Eight ThermoFisher Orbitrap QExactive or Bruker QTOF Impact2 LC-MS/MS data files were used for metabolomics and lipidomics analyses of NIST SRM1950 human plasma, human serum, mouse plasma, NIST RGTM 10162 fecal matter, whole body of fruit flies and human urine samples. MS-DIAL vs.4.9 was used by default settings, xcms vs.4.0 with default settings 5–60 s peak widths, MZmine3 vs. 3.90 with default settings ε5 non-zero consecutive scans, and MassCube with no restrictions (all features) or peaks with ε5 scans per segment. a Comparisons of the number of reported peaks for Orbitrap data. Grey: all detected features by MassCube; blue: MassCube reported peaks with ε5 scan points. Other software: MS-DIAL (green), xcms (red), MZmine3 (orange). b Comparisons of the number of reported peaks for QTOF data. c Example of a chromatographically partly resolved accurate mass pair in NIST SRM1950 plasma detected by MassCube but not detected by other software. d Benchmarking true positive peak picking. 722 features from QTOF and Orbitrap QC results were randomly selected and manually verified by visual inspection using extracted ion chromatograms. Double-peak: 46 partially resolved accurate mass peaks. Single-peak: 676 chromatographic single-peak accurate mass features. e Benchmarking data processing speed on four public datasets (plasma, urine, stool, plant leaves) with 47–428 sample files using single threading. f MassCube performance for very large file sizes. Comparison of file size for 636 human plasma samples of Alzheimer’s Disease patients acquired on an Orbitrap Exploris 240 (median 20.4 MB per sample) and an Orbitrap Astral mass spectrometer (median 169.5 MB per sample), using a MacBook M3 Pro laptop. Parallel processing was enabled with a batch size of 100, with a total processing time of 18 min for the Orbitrap Exploris 240 data and 64 min for the Orbitrap Astral data. Right panel: memory usage for Orbitrap Astral data processing; the dashed line represents the smoothed curve. Whiskers: 5–95 percentile; box: 25–75 percentile with the center indicating median.

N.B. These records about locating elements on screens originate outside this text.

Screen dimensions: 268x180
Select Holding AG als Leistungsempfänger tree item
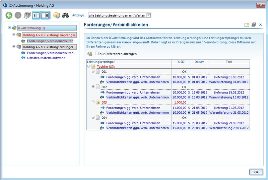[x=49, y=35]
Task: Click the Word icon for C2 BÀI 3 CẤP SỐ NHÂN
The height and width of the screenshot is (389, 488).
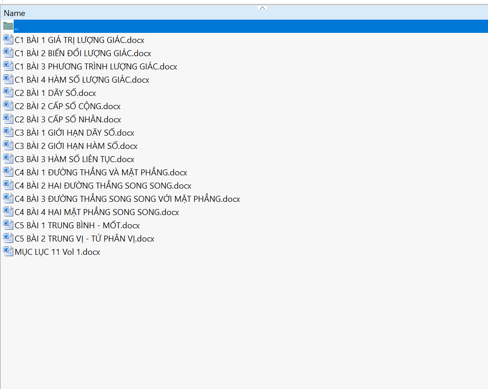Action: pos(8,119)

Apart from accuracy of peak reporting, MS-based chemical analysis must efficiently process large numbers of files, for example, in human cohort study samples. Often, LC-MS data processing software crashes for large file numbers. MassCube was designed to maximize efficiency by incorporating Numpy-based array programming and parallel processing. In benchmarking tests across four datasets with varying sample sizes using single-threading (Fig. 3e), MassCube demonstrated substantially faster feature detection speeds compared to xcms (average 6.5-fold improvement) and MS-DIAL (average fourfold improvement), and slightly faster speeds compared to MZmine3 (average 1.15-fold improvement). Despite Python’s inherently slower execution speed compared to Java (used by MZmine3), these results underscore MassCube’s low computational cost. We further demonstrated MassCube’s capability by processing a large-scale Orbitrap Astral MS dataset consisting of 636 files with a total size of 105 GB (Fig. 3f). On a MacBook M3 Pro laptop equipped with 36 GB of memory and 12 cores, MassCube completed the parallel data processing for all files in 64 min, with peak memory usage reaching only 10.4 GB. This low memory usage enables a standard laptop to efficiently handle next-generation MS data with eightfold larger sizes than classic Orbitrap instruments, paving the way for the processing of increasingly complex datasets.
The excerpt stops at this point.